Wenn die Tage wieder kürzer werden, kann dies die Stimmung drücken. Es kann aber auch eine Chance sein, sich bewusst darüber zu werden, was einem gut tut.

Von: Elke Kilzer

Der Herbst ist da

Die Blätter fallen, die allerletzten warmen Tage gehen zu Ende, die Abende werden kühler, die Nächte kalt: Es ist Herbst. Unser Leben findet wieder vermehrt drinnen statt, wir ziehen uns etwas zurück und manch einen ereilt eine gedrückte Stimmung.

Die chinesische 5-Elemente-Lehre

Die chinesische 5-Elemente-Lehre ordnet den Herbst dem Element Metall zu. Die Emotion im Metallelement ist die Traurigkeit. Ferner steht Metall für weinen.

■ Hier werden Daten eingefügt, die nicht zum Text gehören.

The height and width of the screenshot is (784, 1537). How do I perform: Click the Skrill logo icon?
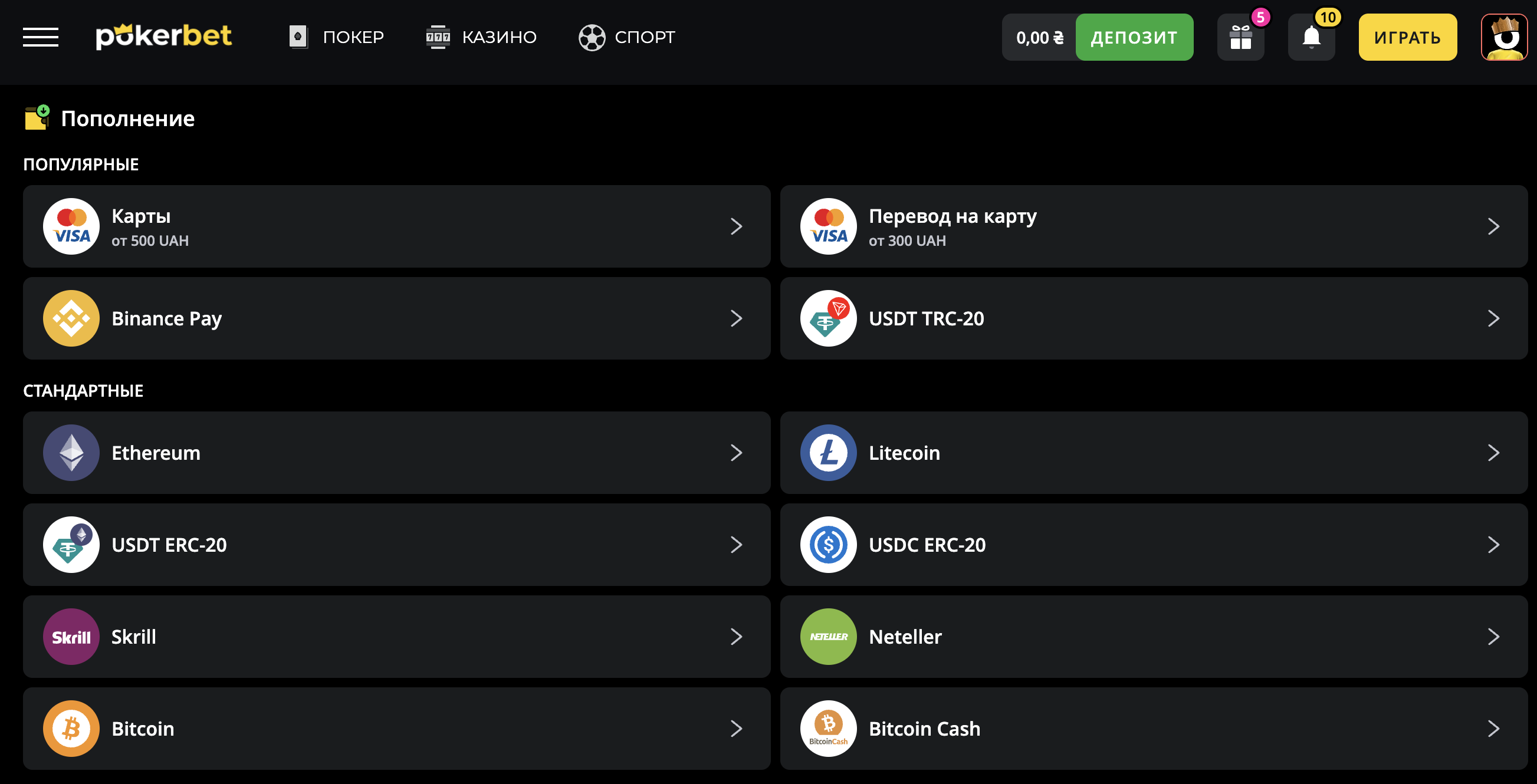71,637
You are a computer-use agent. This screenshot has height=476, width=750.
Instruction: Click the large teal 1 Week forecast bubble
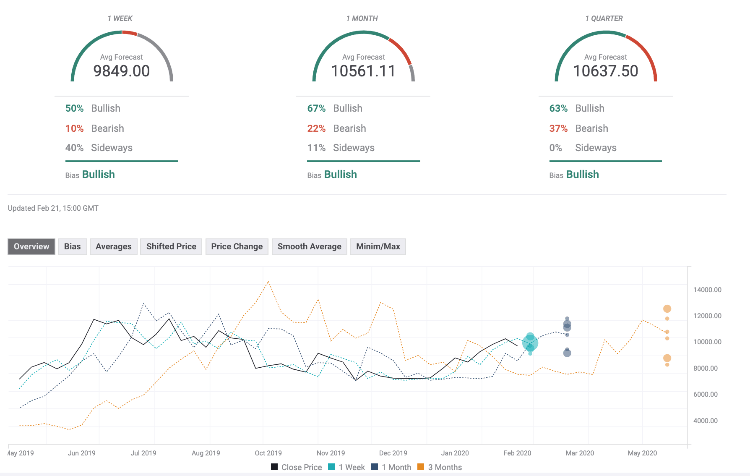530,343

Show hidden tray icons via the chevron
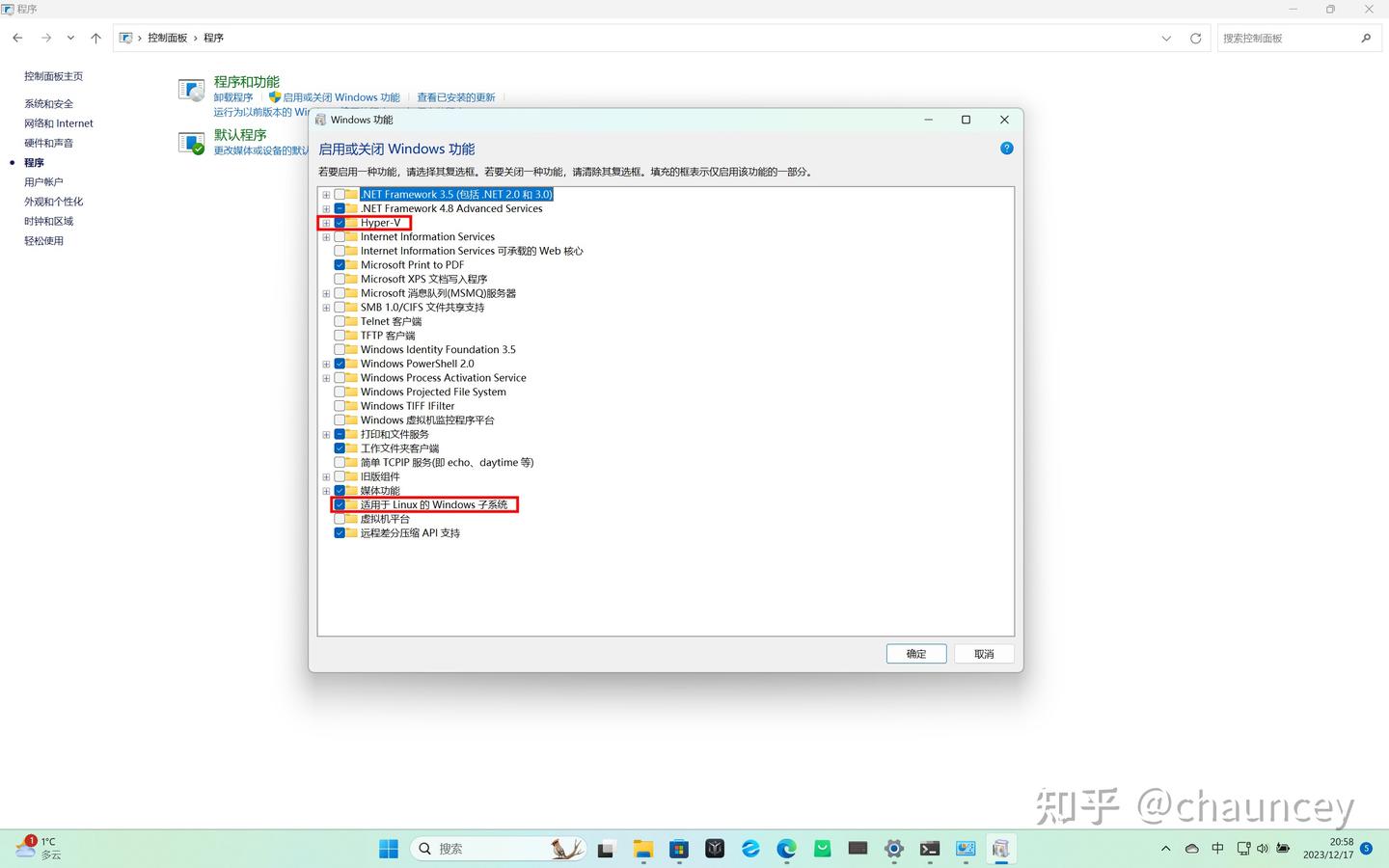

Metall ist ein Yin-Element, Yin steht u.a. für kühl und dunkel. Das Element Metall steht aber auch für Rückzug und Überdenken, was gehört zu mir und was nicht.

Vielleicht sollten wir diese ruhige Jahreszeit auch für eine kleine Bestandsaufnahme nutzen: was tut mir gut, was schadet mir, wer füllt meine Batterie auf, wer ist eher ein Energieräuber? Es geht dabei auch um Grenzen, wo bin ich und wo ist der andere.

Ernährung der Jahreszeit anpasen

Unsere Organsysteme im Metallelement sind Lunge/Dünndarm und Nase. Um dem typischen Herbsthusten zu entkommen, sollten wir jetzt unsere Ernährung anpassen. Das heißt: weniger Rohkost und kühlende Molkereiprodukte, sondern wieder vermehrt gegarte und wärmende Speisen essen. Gut sind jetzt die süßen Herbstgemüse wie z.B. Kürbis, Rüben, Petersilienwurzel, Pastinaken. Diese sollten leicht gedünstet zubereitet werden. Birnen und Apfelkompotte befeuchten, sodass die Schleimhäute nicht so schnell austrocknen und widerstandsfähiger werden. Aber auch der sauere Geschmack vom Sauerkraut und anderen milchsauervergorenen Gemüsen tut uns jetzt gut. Das im Sommer erfrischende Weizenbier kühlt uns im Herbst zu sehr aus. Jetzt sind wärmende Tees angesagt. Oder z.B. Holundersaft mit warmen Wasser gemischt.

So kommen wir gestärkt durch die 3. Jahreszeit.

Vielleicht dürfen wir auch Parallelen zu der Wandelzeit Wechseljahre sehen. Geht es hier nicht auch um Abgrenzung, Nachdenken und für mich sorgen?